On this day 80 years ago, Rediffusion Malta Ltd began operating as a radio station for Malta and Gozo by means of a license issued by the British Governor, since in 1935 Malta was still a British colony.
The service consisted of two channels – one which used to transmit BBC programmes originating from the UK which used to arrive in Malta via short wave, while the other used to broadcast programmes from other foreign stations, especially Italian ones.
On 11 November 1935, the Rediffusion had broadcast a series of programmes to commemorate Remembrance Day.
During the war, the Rediffusion in Malta and Gozo played an important role because they used to transmit air raid warnings. After the war, broadcasting in Malta started to become more organized. One of the two channels used to transmit only Maltese language programming while the other continued to transmit the BBC and other foreign stations.
The popularity of this medium grew when the news in English and Maltese also began to be transmitted.

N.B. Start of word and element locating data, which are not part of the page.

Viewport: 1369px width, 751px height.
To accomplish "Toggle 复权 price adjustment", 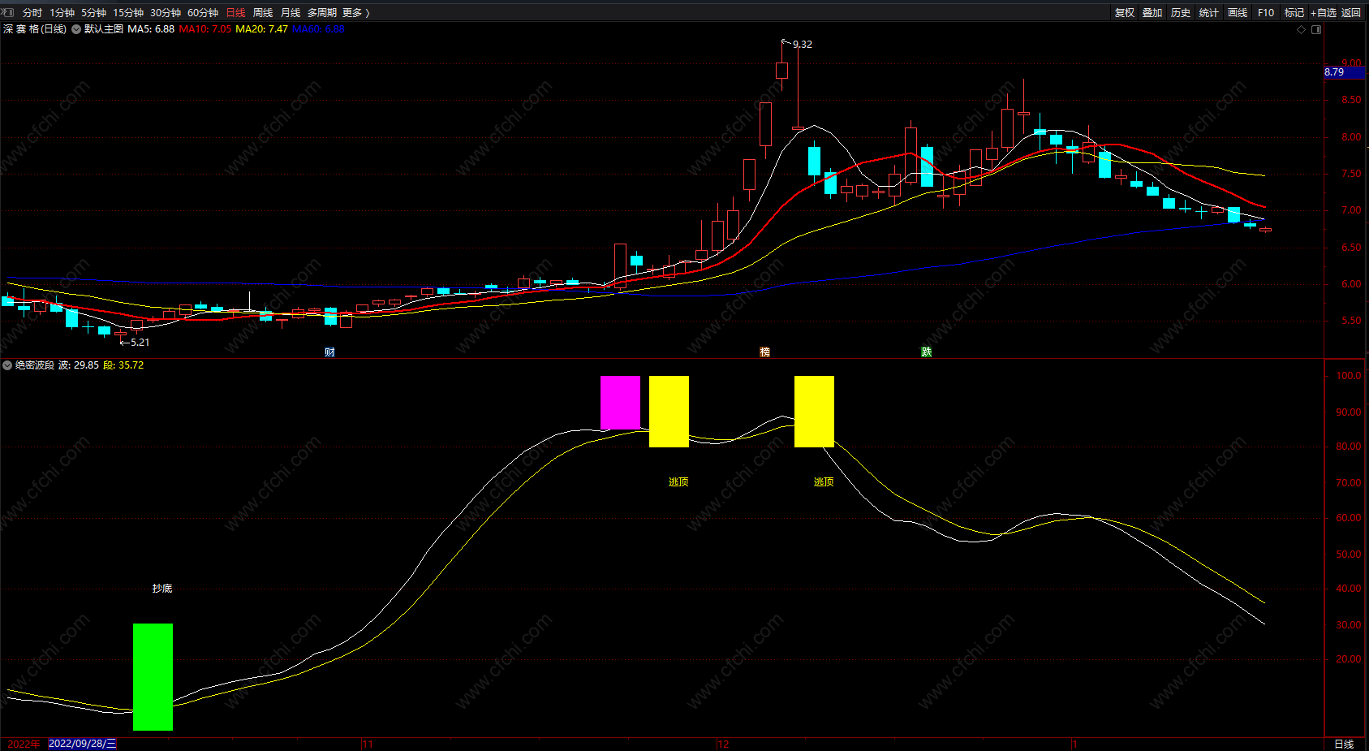I will coord(1125,12).
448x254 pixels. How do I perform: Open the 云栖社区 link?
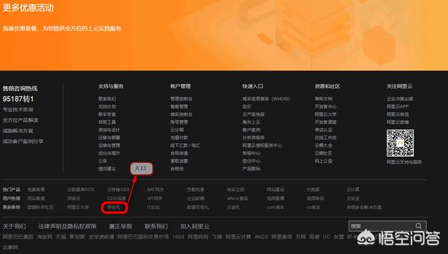coord(323,153)
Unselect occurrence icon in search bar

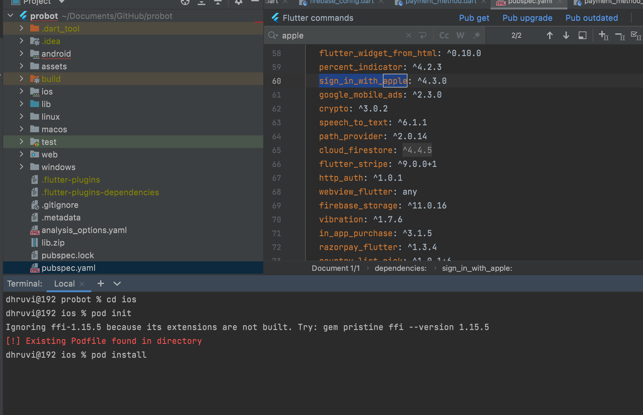pos(620,36)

Twelve years after radio broadcasting began in Malta in 1947, the concept of advertising began. In 1955, the Rediffusion was also introduced in Gozo where a small station was opened.

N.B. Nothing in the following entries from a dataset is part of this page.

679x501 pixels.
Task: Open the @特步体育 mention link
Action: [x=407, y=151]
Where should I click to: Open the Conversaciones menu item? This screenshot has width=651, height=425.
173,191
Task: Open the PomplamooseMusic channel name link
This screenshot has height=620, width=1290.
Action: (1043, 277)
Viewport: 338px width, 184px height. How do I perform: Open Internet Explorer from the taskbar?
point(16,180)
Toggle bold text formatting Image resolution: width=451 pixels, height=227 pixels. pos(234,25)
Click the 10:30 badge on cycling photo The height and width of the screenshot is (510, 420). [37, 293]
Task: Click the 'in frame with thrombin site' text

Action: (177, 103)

In the 50s, broadcasting started to give more importance to female listeners by dedicating special programmes for them. In fact, Carmen Carbonaro started these women’s programmes 65 years ago.
In the 50s and 60s there was a musical explosion as great singers with different styles emerged.
On 23 January, 1958, broadcasting in Malta had its first official building with the opening of Rediffusion House in Guardamangia,the same building which today houses the PBS Creativity Hub.
In 1962, Television Malta was introduced, which at first used to transmit from the same building which housed the radio station, as the building known as Television House, did not yet exist. This was completed 16 months later, on 6 February 1964.
Among the various personalities who mesmerised Maltese and Gozitan listeners with their voices was Charles Arrigo, who used to read novels on air, described by many as a broadcaster per excellence.
In the 70s, the Maltese islands experienced historical events which were conveyed to the nation through radio and TV transmissions, while in the 80s and 90s, developments in the broadcasting sector continued to grow especially with the introduction of pluralism.